■ **Directions**
Rescale everything from the start of the data down to the line containing "coord(185,247)", inclusive, and write those lines out again with their requests, multiplying only the answer coordinates by 1.75 and rounding to whole numbers, with halves rounded up. Leave the pictures out of the answer.

* Begin Data for processing *

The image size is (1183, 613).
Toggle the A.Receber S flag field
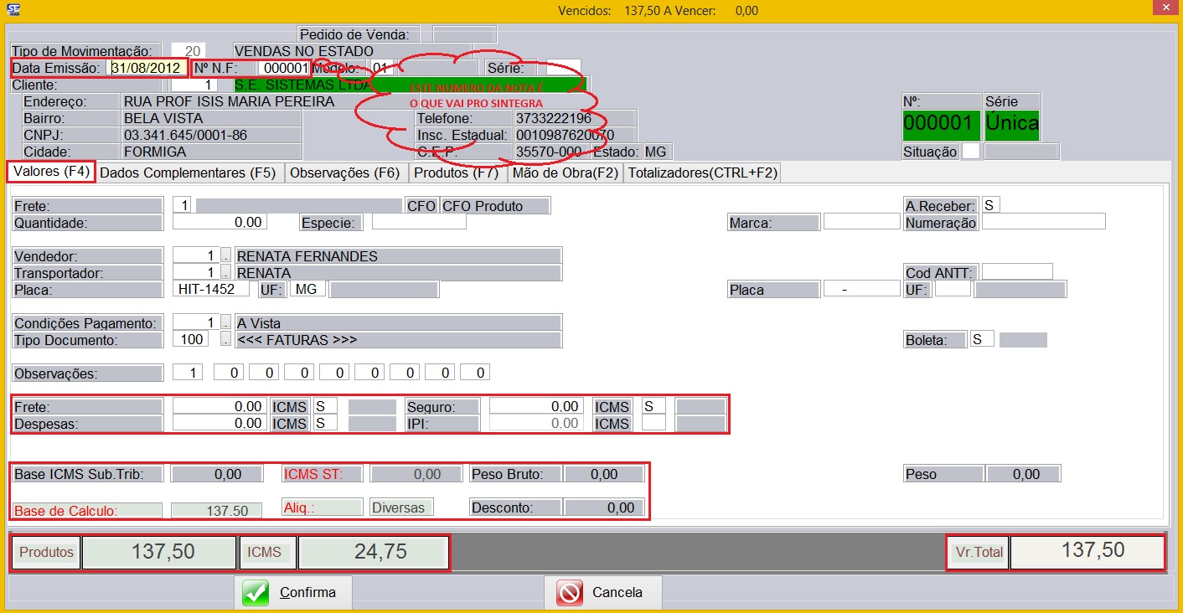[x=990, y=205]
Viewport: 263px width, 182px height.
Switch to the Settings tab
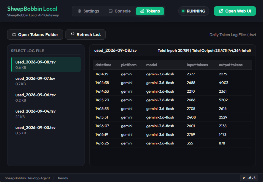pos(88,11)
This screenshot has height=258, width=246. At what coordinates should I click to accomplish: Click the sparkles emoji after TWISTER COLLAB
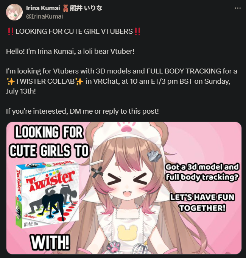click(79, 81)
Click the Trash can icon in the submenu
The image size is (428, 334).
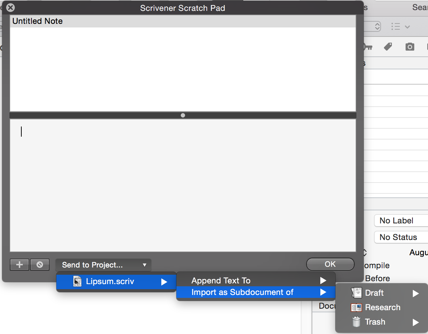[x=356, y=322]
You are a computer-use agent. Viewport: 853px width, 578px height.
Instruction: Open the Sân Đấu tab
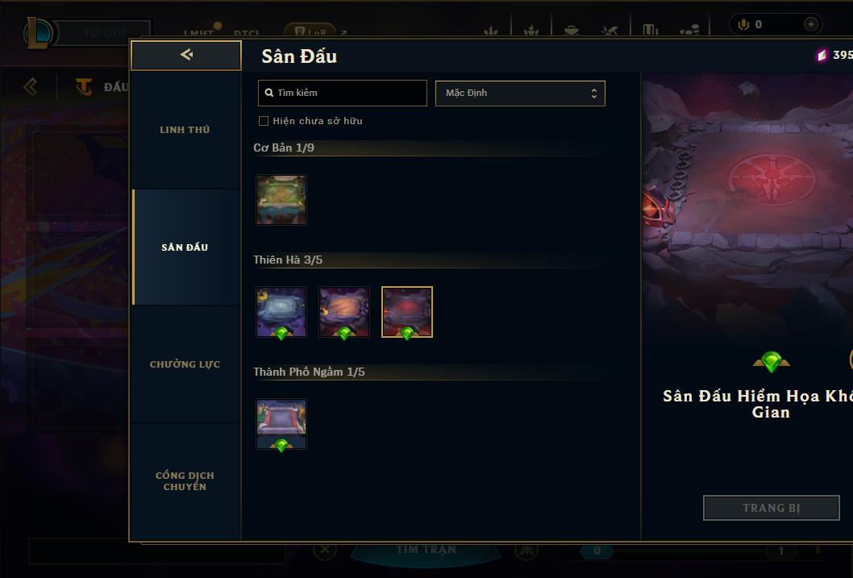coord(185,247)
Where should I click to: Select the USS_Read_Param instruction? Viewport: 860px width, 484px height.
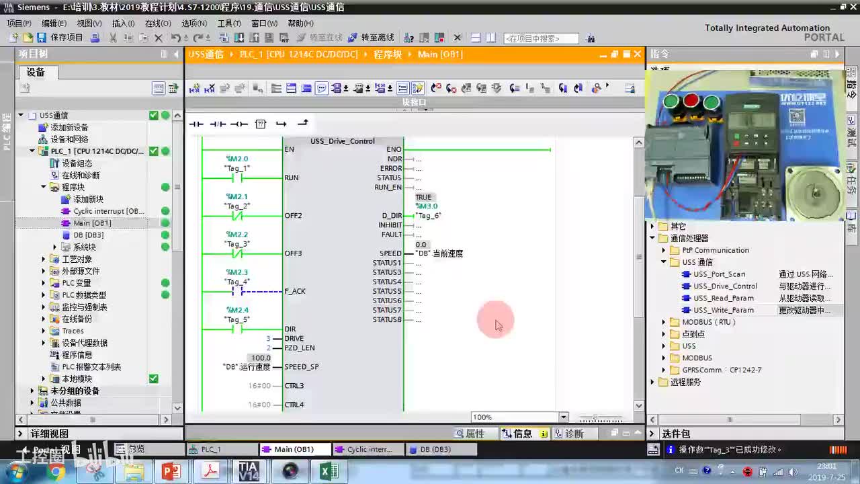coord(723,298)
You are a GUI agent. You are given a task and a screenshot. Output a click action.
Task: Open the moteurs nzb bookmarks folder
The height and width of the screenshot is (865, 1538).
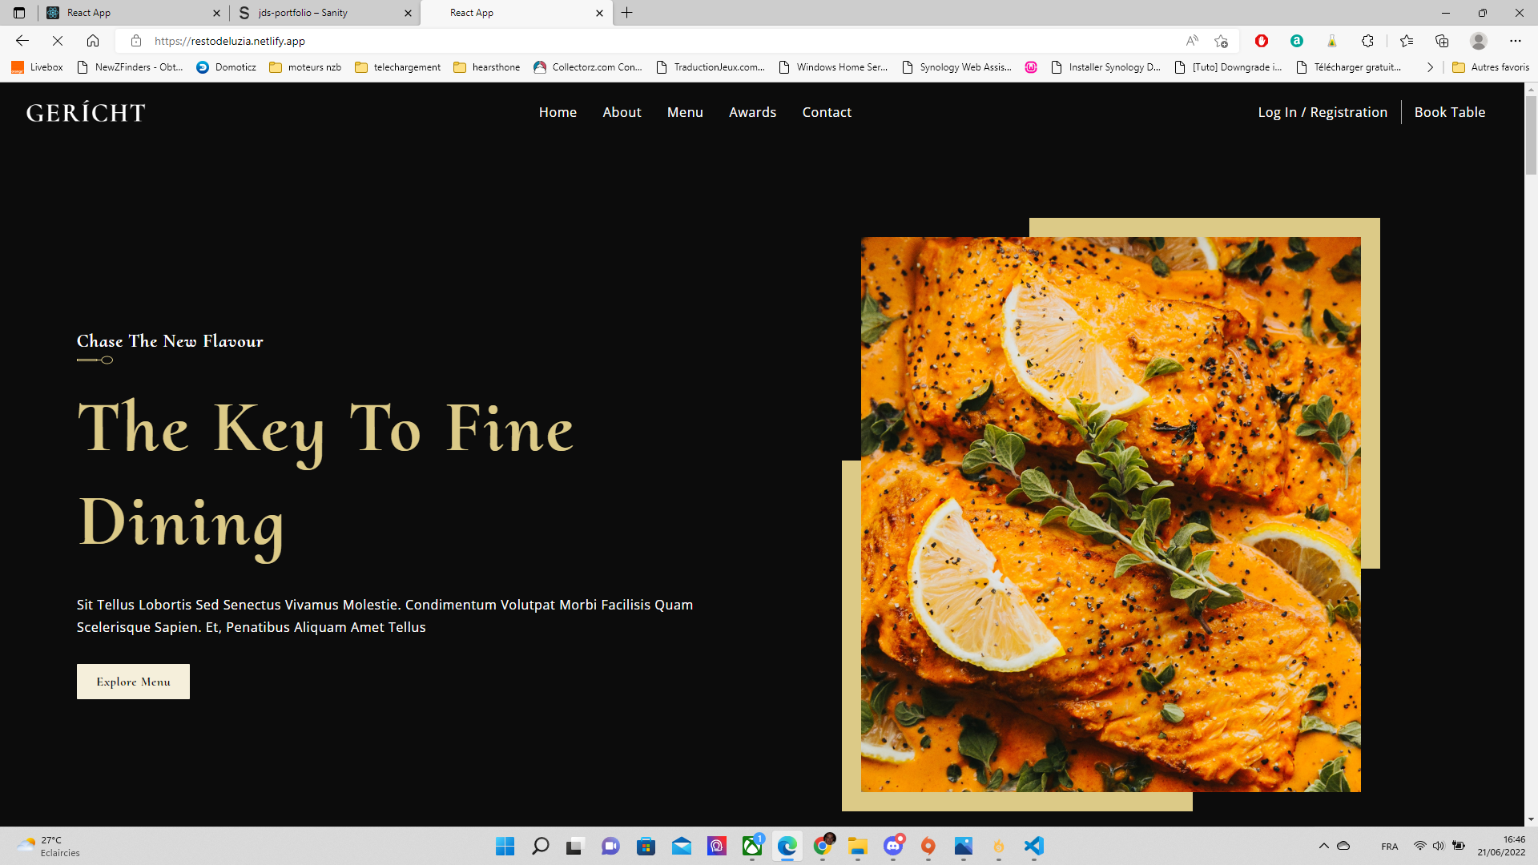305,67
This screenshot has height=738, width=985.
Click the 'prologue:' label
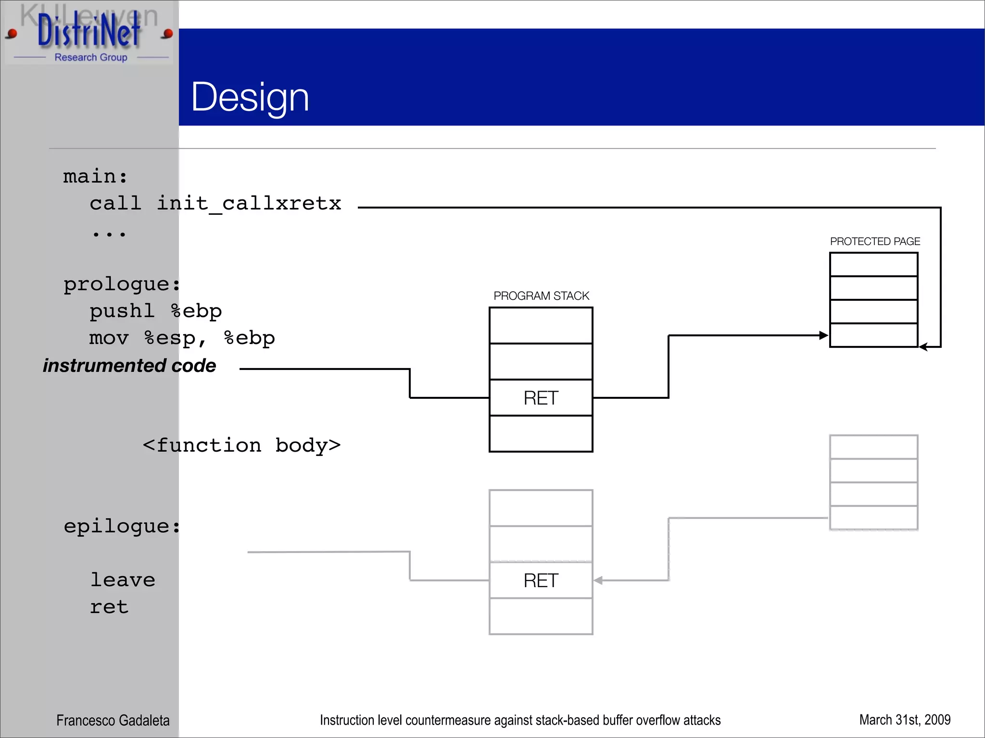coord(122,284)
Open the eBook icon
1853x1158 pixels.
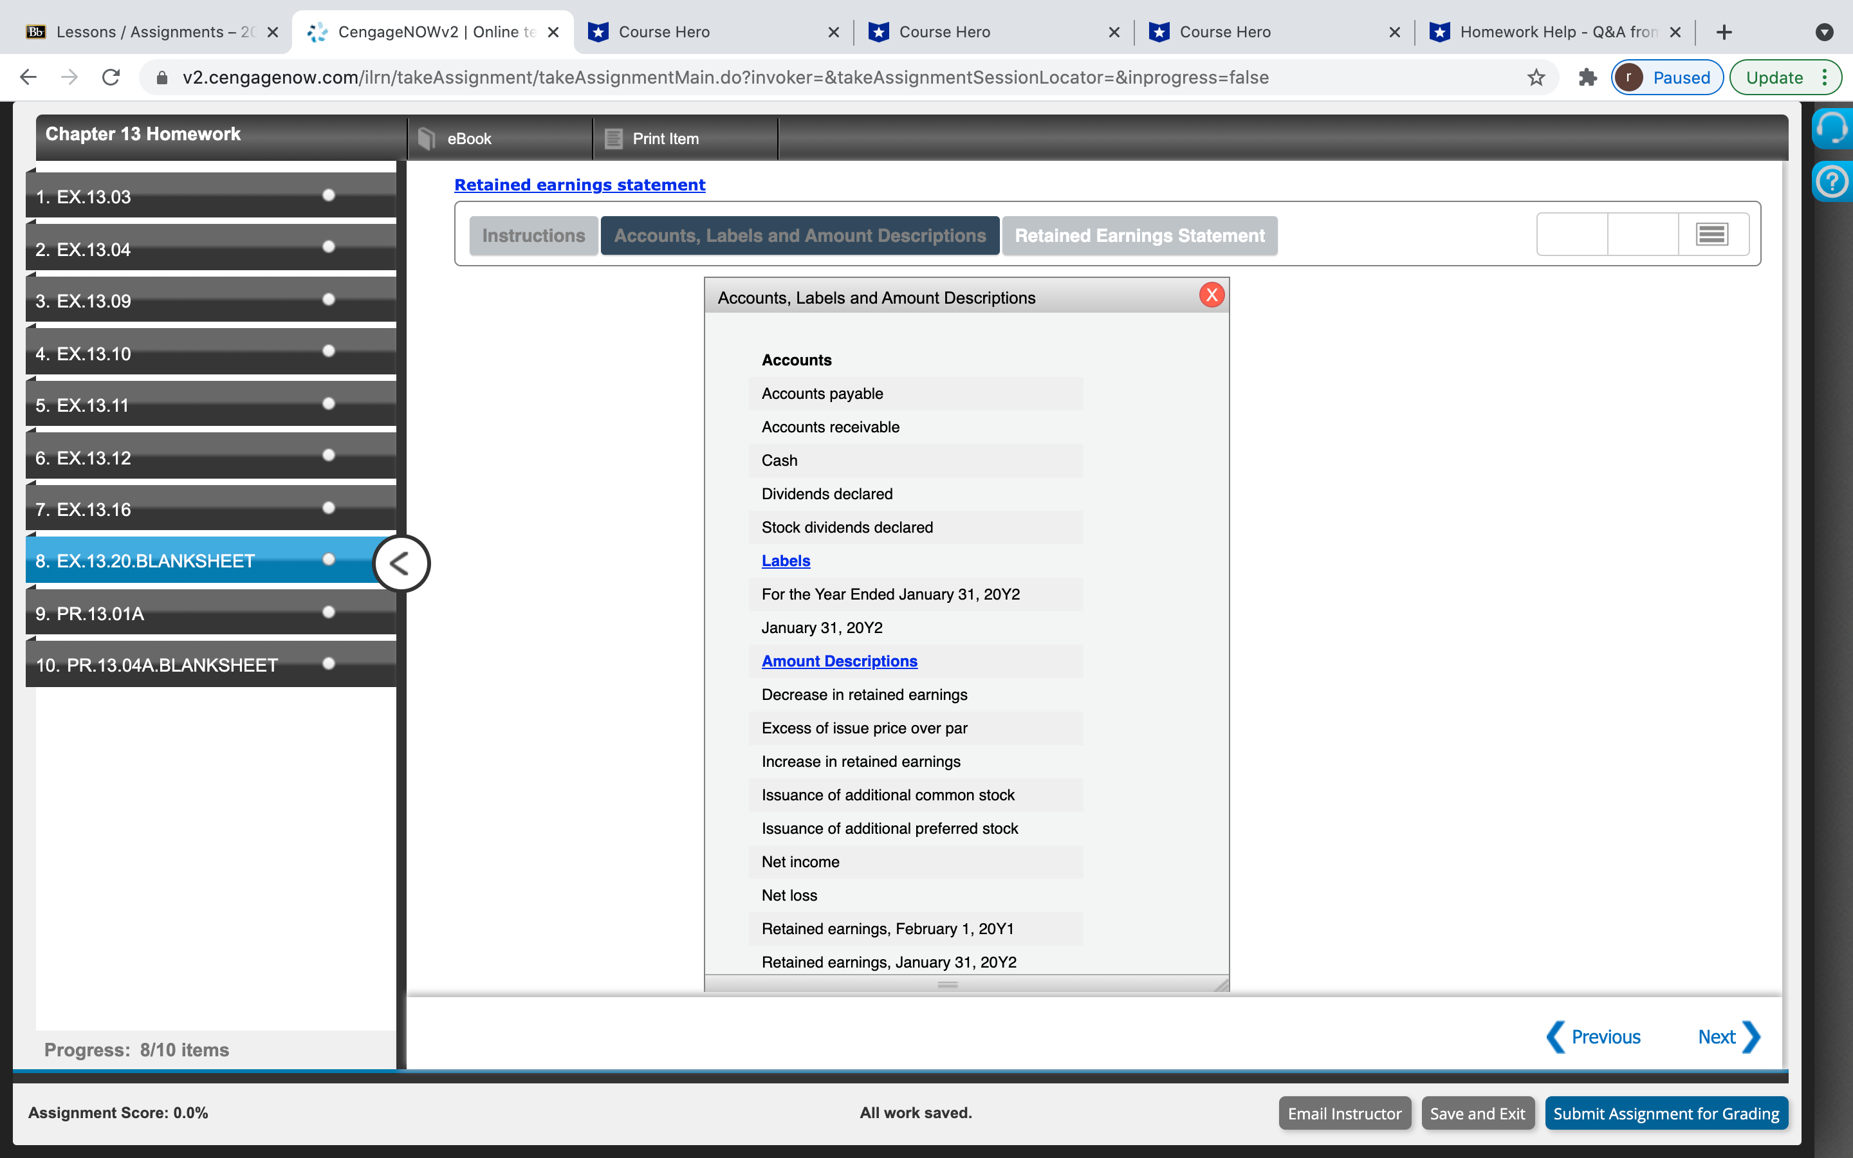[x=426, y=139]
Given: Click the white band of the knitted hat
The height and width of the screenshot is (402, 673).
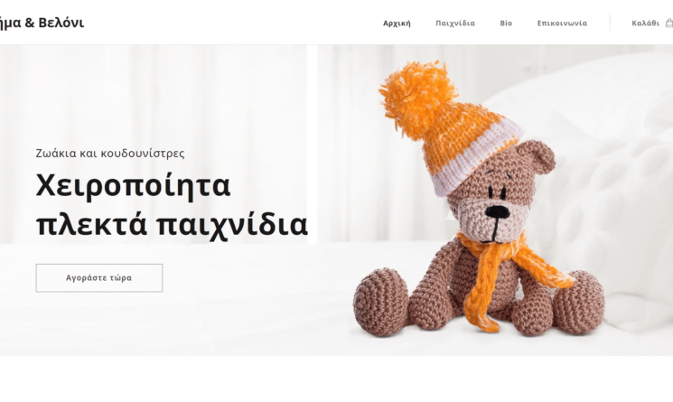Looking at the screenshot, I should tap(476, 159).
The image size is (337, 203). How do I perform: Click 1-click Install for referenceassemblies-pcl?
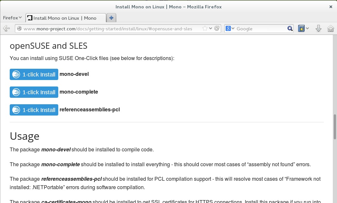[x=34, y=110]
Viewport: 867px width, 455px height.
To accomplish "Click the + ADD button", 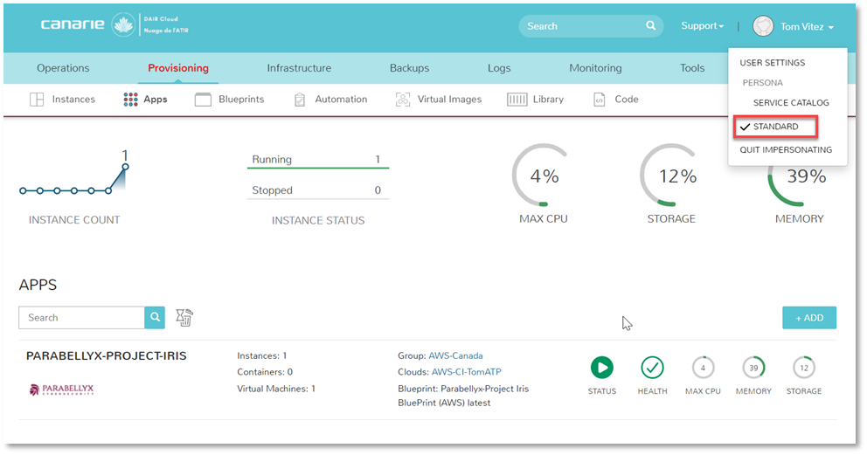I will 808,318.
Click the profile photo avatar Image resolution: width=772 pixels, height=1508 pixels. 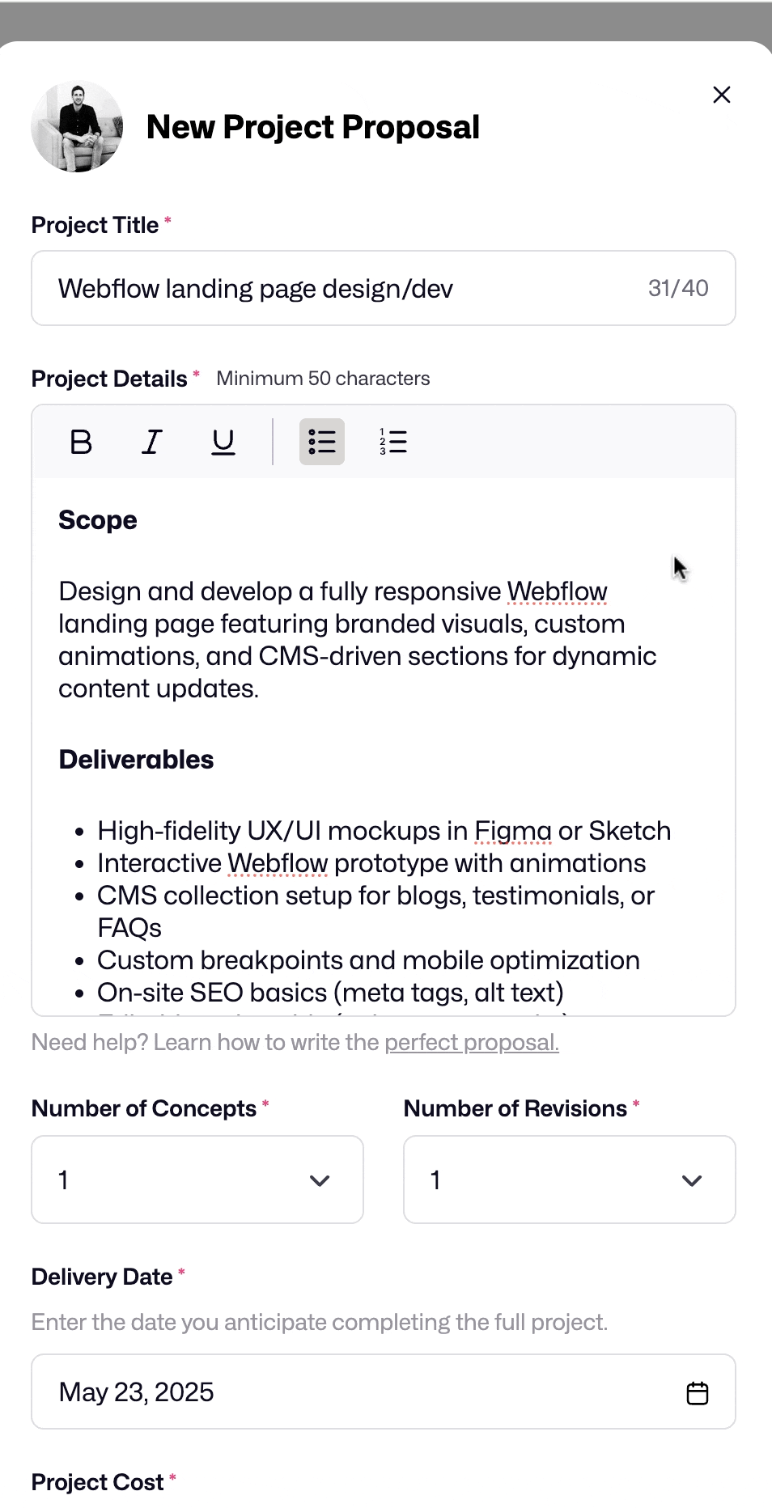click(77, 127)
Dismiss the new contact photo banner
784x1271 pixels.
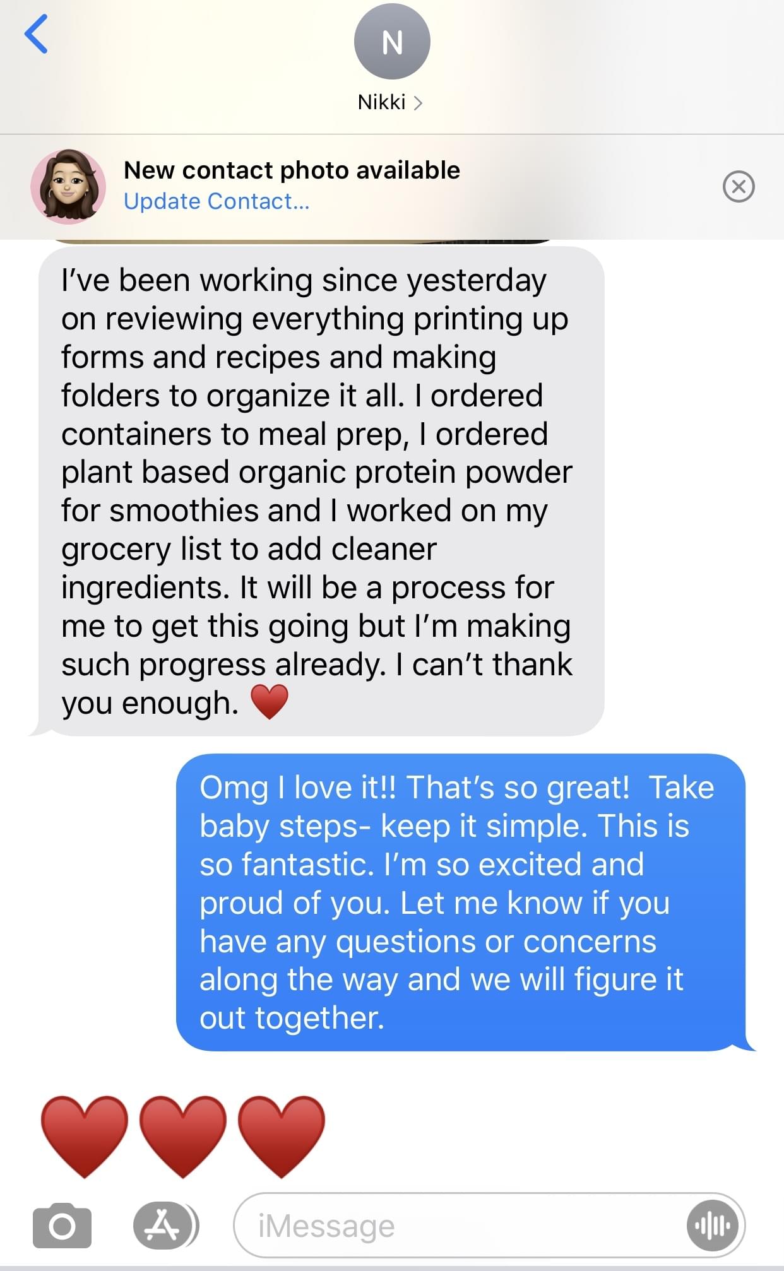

* End Data for processing *

■ **Answer in full**
The image size is (1183, 613).
Toggle the A.Receber S flag field
[x=1733, y=359]
Viewport: 263px width, 182px height.
Switch to the Settings tab
pos(154,19)
This screenshot has height=258, width=246. At what coordinates should I click to accomplish: Click the sparkles emoji after TWISTER COLLAB
click(138, 142)
Click the Trash can icon in the submenu
The image size is (428, 334).
[x=623, y=564]
You are a computer-use agent. Viewport: 853px width, 578px height.
Instruction: Open the Sân Đấu tab
coord(324,432)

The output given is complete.